Top of Recorded information

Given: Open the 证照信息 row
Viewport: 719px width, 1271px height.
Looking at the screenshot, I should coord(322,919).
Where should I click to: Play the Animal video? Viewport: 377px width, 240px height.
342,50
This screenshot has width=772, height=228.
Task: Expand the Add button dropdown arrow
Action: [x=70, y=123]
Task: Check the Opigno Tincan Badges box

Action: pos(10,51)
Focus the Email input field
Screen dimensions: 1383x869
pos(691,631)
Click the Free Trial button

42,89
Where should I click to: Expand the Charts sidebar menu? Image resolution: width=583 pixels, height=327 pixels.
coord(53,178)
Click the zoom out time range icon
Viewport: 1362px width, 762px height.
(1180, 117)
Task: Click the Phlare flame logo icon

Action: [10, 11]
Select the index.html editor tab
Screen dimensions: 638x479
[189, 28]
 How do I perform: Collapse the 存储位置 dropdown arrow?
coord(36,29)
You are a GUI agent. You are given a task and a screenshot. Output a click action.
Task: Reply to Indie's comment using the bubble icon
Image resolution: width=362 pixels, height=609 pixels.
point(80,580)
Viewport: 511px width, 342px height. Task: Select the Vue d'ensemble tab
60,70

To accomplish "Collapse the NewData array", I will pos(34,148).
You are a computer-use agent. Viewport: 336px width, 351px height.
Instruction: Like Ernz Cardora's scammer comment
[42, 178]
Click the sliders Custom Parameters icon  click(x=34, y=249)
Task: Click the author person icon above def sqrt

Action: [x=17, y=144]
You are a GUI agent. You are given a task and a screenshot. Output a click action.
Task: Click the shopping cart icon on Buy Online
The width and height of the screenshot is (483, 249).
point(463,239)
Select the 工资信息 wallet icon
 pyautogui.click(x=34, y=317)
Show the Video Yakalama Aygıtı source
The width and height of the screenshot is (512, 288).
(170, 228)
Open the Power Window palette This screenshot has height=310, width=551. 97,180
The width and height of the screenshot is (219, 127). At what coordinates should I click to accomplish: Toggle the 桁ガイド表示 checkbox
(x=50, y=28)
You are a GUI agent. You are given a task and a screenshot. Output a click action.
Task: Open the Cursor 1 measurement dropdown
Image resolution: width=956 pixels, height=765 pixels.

Bottom of Recorded information

* Aim of the task *
All records above are to be printed exactly, with nothing omitted.

* Exercise answer *
Given: Open the 证照信息 row
Viewport: 719px width, 1271px height.
Looking at the screenshot, I should coord(322,919).
Where should I click to: Play the Animal video? Viewport: 377px width, 240px height.
342,50
This screenshot has width=772, height=228.
Task: Expand the Add button dropdown arrow
Action: [x=70, y=123]
Task: Check the Opigno Tincan Badges box

Action: pos(10,51)
Focus the Email input field
Screen dimensions: 1383x869
pos(691,631)
Click the Free Trial button

42,89
Where should I click to: Expand the Charts sidebar menu? Image resolution: width=583 pixels, height=327 pixels.
coord(53,178)
Click the zoom out time range icon
Viewport: 1362px width, 762px height.
(1180, 117)
Task: Click the Phlare flame logo icon

Action: [10, 11]
Select the index.html editor tab
Screen dimensions: 638x479
[189, 28]
 How do I perform: Collapse the 存储位置 dropdown arrow?
coord(36,29)
You are a GUI agent. You are given a task and a screenshot. Output a click action.
Task: Reply to Indie's comment using the bubble icon
Image resolution: width=362 pixels, height=609 pixels.
point(80,580)
Viewport: 511px width, 342px height. Task: Select the Vue d'ensemble tab
60,70

To accomplish "Collapse the NewData array", I will pos(34,148).
You are a computer-use agent. Viewport: 336px width, 351px height.
Instruction: Like Ernz Cardora's scammer comment
[42, 178]
Click the sliders Custom Parameters icon  click(x=34, y=249)
Task: Click the author person icon above def sqrt

Action: [x=17, y=144]
You are a GUI agent. You are given a task and a screenshot. Output a click action.
Task: Click the shopping cart icon on Buy Online
The width and height of the screenshot is (483, 249).
point(463,239)
Select the 工资信息 wallet icon
 pyautogui.click(x=34, y=317)
Show the Video Yakalama Aygıtı source
The width and height of the screenshot is (512, 288).
(170, 228)
Open the Power Window palette This screenshot has height=310, width=551. 97,180
The width and height of the screenshot is (219, 127). At what coordinates should I click to accomplish: Toggle the 桁ガイド表示 checkbox
(x=50, y=28)
You are a GUI agent. You are given a task and a screenshot. Output a click action.
Task: Open the Cursor 1 measurement dropdown
Image resolution: width=956 pixels, height=765 pixels.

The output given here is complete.